| Data supplied |

--

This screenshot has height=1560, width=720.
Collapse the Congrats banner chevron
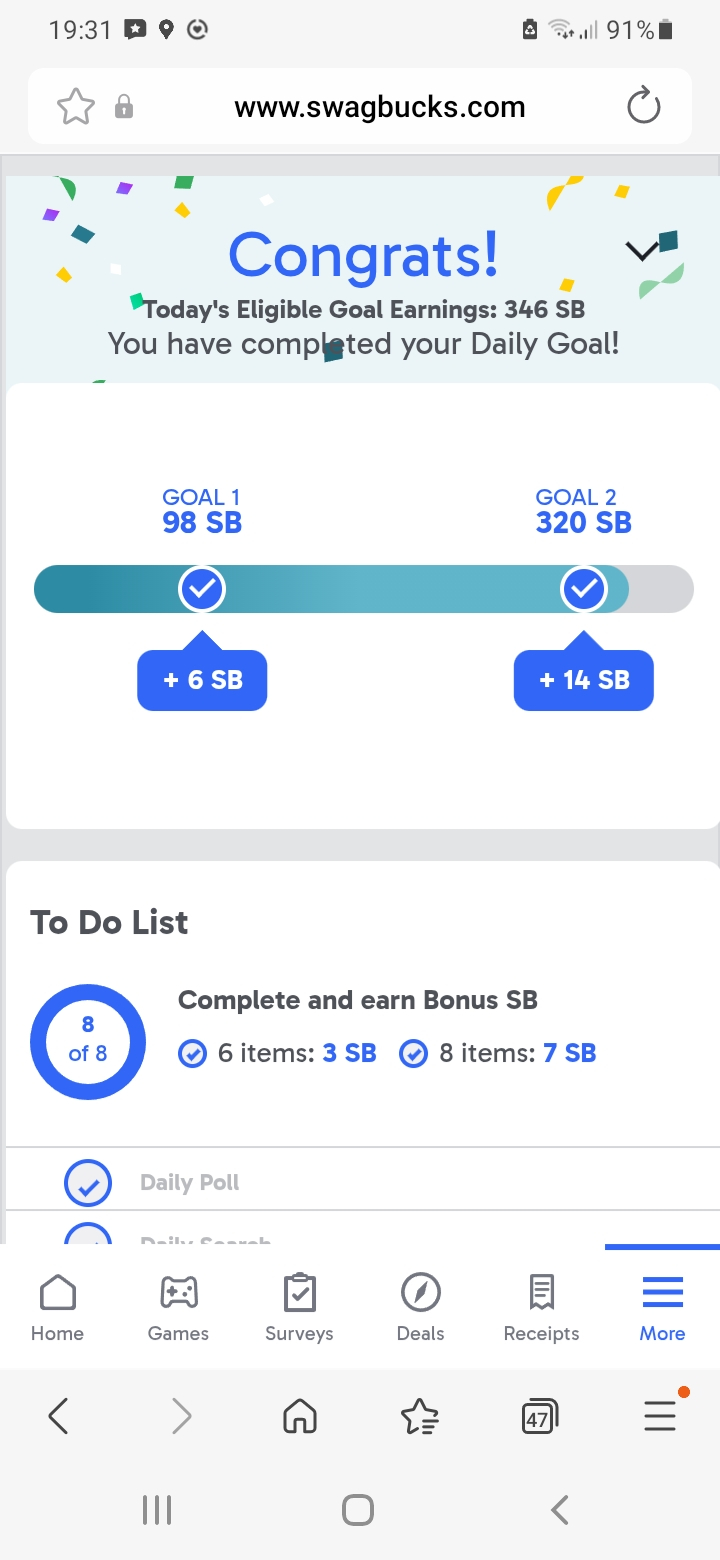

--

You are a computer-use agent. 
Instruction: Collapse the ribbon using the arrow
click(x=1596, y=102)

--

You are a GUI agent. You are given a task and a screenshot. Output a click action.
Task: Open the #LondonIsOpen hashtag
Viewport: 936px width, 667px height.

--

| Task |
Here the output must be the lines above from the line with "Task: Open the #LondonIsOpen hashtag" to the line with "Viewport: 936px width, 667px height.", both included, duplicated word for word and nothing else.

| Completed task |
Task: Open the #LondonIsOpen hashtag
Viewport: 936px width, 667px height.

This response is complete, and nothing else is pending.